Description of the task
Repeat the data word for word. Do not include the pictures.

Exercise material
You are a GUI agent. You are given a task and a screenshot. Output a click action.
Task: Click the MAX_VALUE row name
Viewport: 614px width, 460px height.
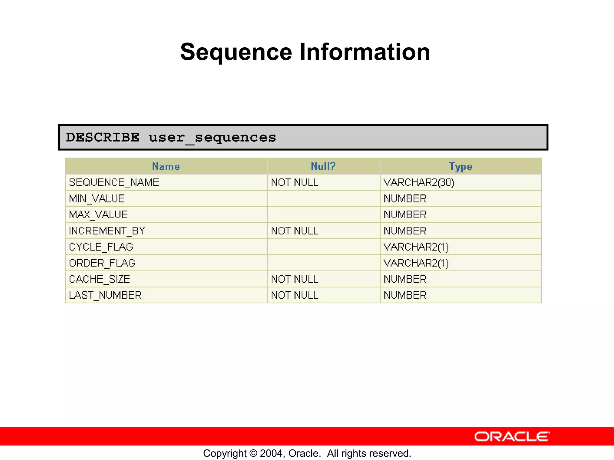pos(98,215)
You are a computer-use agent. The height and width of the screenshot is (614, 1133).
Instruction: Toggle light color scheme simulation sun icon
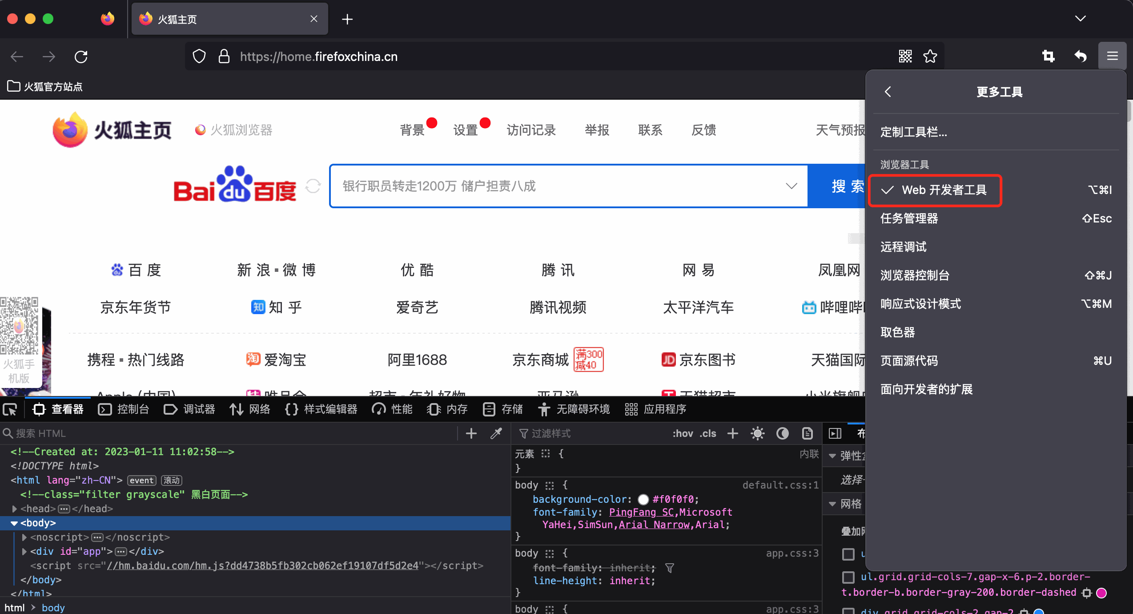coord(757,433)
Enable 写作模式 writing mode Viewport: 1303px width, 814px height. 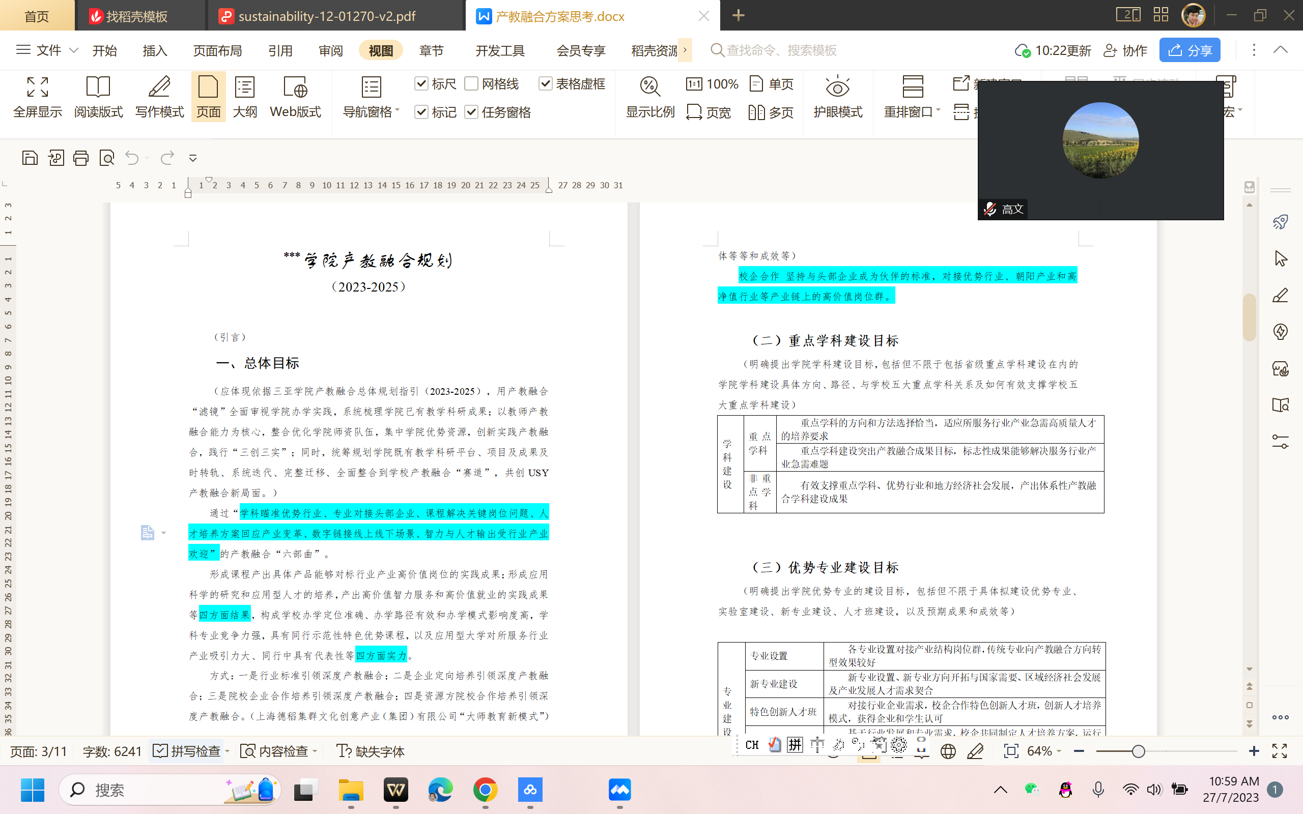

Task solution
You are a GUI agent. You are given a task and a screenshot. Output a click action.
Task: Click the MAX_VALUE row name
Viewport: 614px width, 460px height.
pos(98,215)
You are a computer-use agent. The height and width of the screenshot is (614, 1133).
Instruction: Toggle light color scheme simulation sun icon
coord(757,433)
Enable 写作模式 writing mode Viewport: 1303px width, 814px height. 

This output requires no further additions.